Mojo de Ajo Shrimp Pasta is a Mexican inspired version of Spaghetti Aglio e Olio. Pasta tossed in Mojo de Ajo (garlic oil), topped with succulent shrimp, chili flakes and fresh parsley or cilantro.
Cook the spaghetti per the instructions on its box. Drain and set aside.
Put butter, garlic and olive oil in a small saucepan. Place the pan over low heat. Stir frequently, scraping the bottom of the pan as you stir. Continue cooking the garlic over very low heat. This will slow-roast the garlic as opposed to deep-frying it.
As soon as the garlic starts to turn brown, turn off the heat.
Add ½ teaspoon of salt and the juice of 1 lime to the garlic and oil mixture, then stir to combine. Set aside.

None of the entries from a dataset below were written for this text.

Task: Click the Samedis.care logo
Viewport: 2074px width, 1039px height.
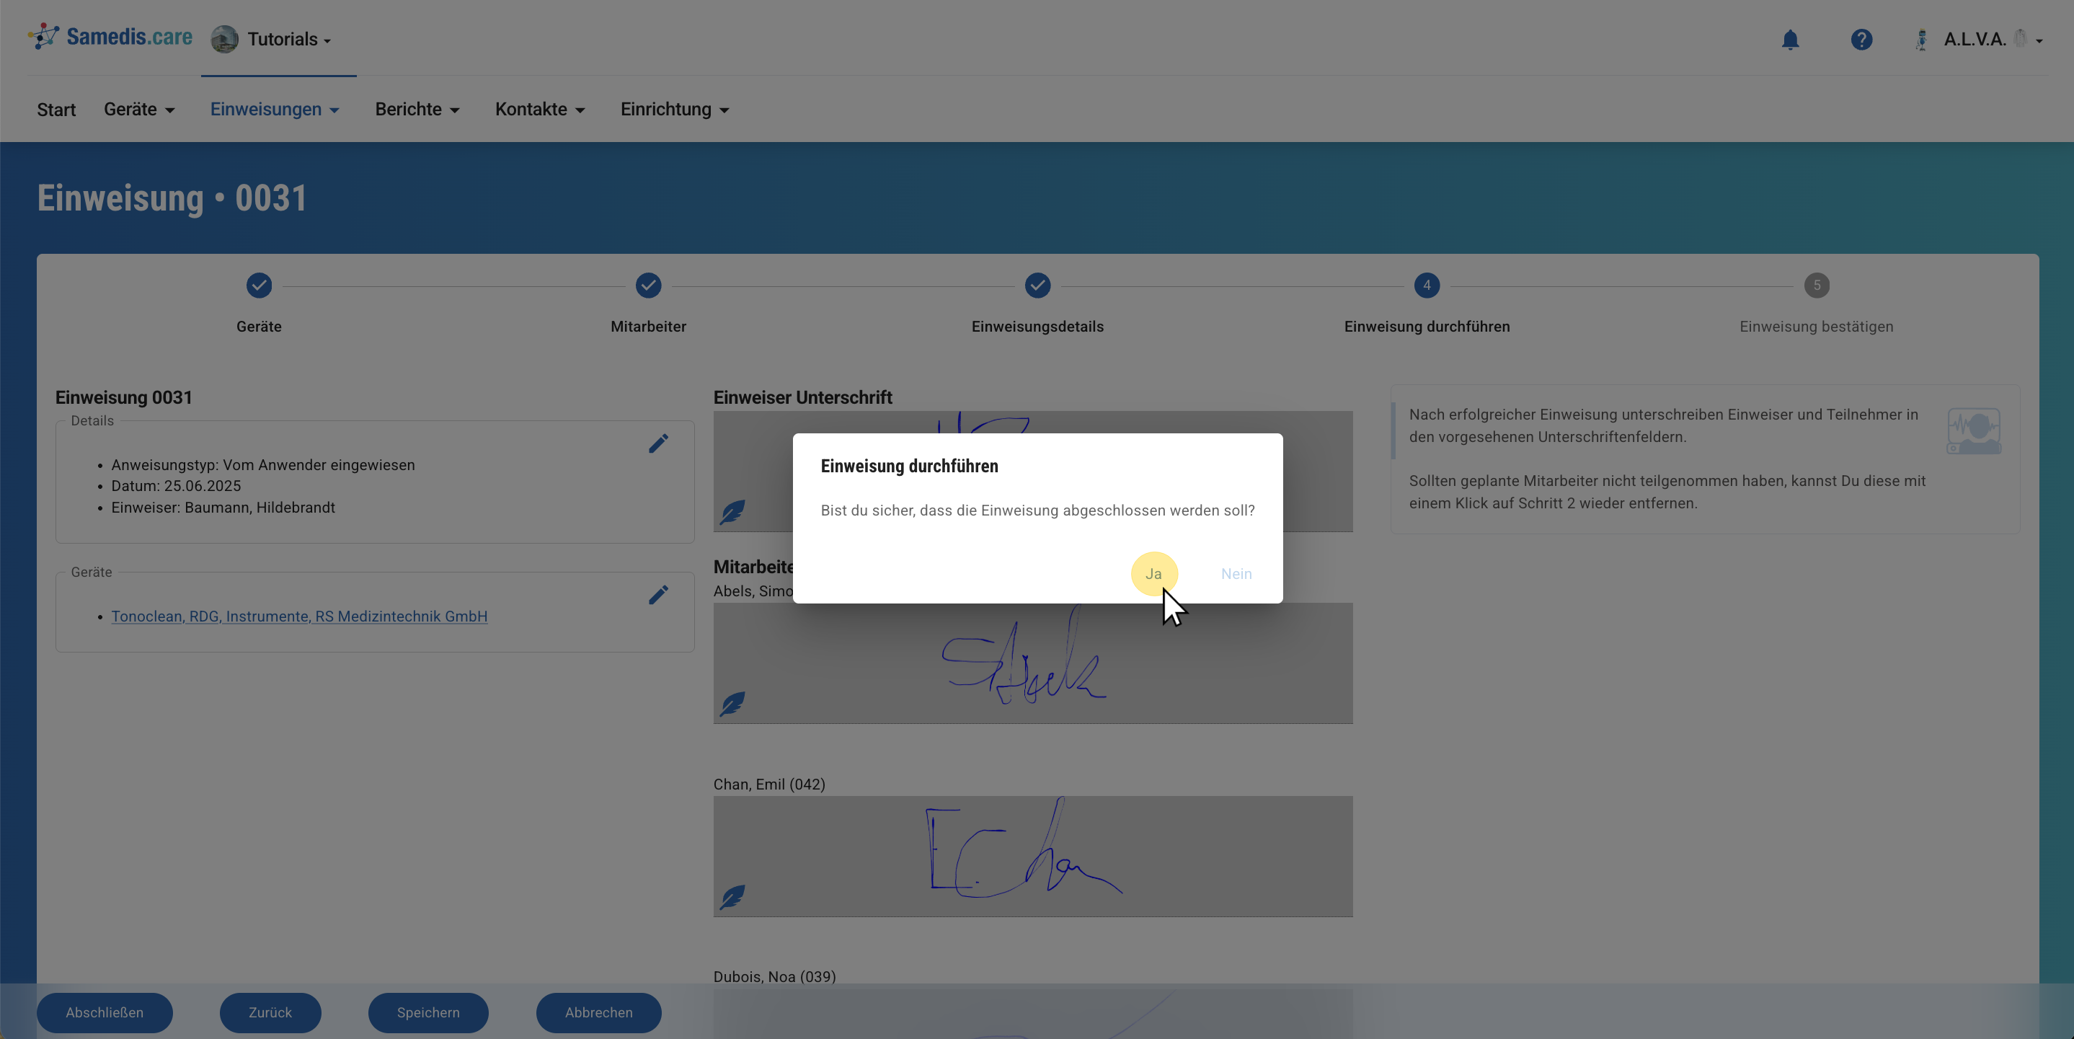Action: 111,37
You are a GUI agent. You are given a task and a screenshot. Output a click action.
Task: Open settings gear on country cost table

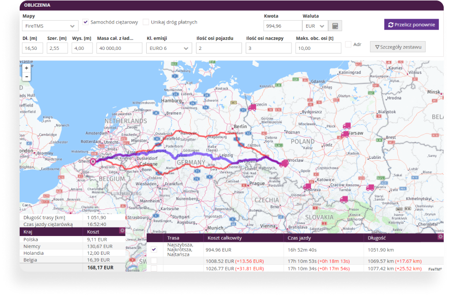(122, 231)

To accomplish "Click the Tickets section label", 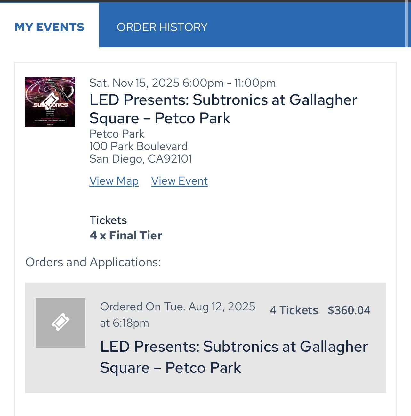I will tap(108, 220).
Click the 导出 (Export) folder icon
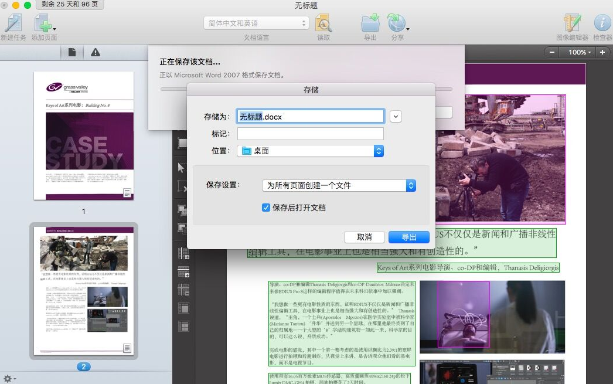Screen dimensions: 613x384 coord(370,23)
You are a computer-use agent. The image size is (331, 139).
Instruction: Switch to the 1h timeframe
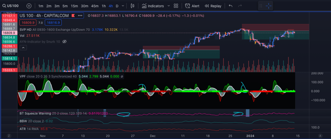(103, 6)

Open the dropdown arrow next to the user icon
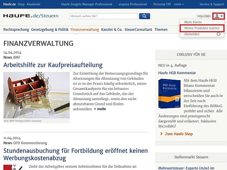point(222,16)
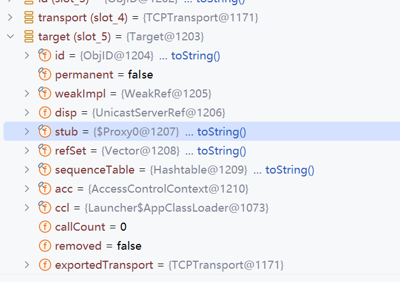Screen dimensions: 400x282
Task: Click the slot icon for target (slot_5)
Action: [x=28, y=36]
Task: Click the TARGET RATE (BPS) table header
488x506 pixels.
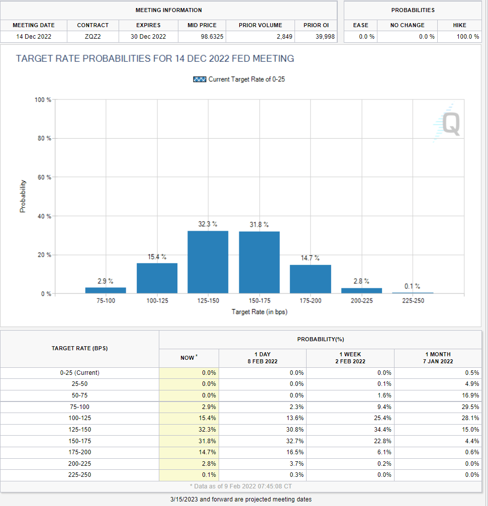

Place a separate shallow frying pan on your stove-top over medium-high heat. Pour 2 tablespoons of the garlic oil in this frying pan, then pan-fry the shrimp in a couple of batches. It should only take about 30 seconds per side for the shrimp to cook. Set the shrimp aside when fully cooked.
In the same pot that you cooked your pasta with, heat up about 2 tablespoons of the garlic oil over medium heat. Saute the diced onions.
When the onions turn translucent, turn off the heat. Add the pasta and all of the mojo the ajo (the oil AND the garlic). Toss well using a pair of tongs.
Transfer to serving plates. Top with more lime juice, salt, pepper and chili flakes.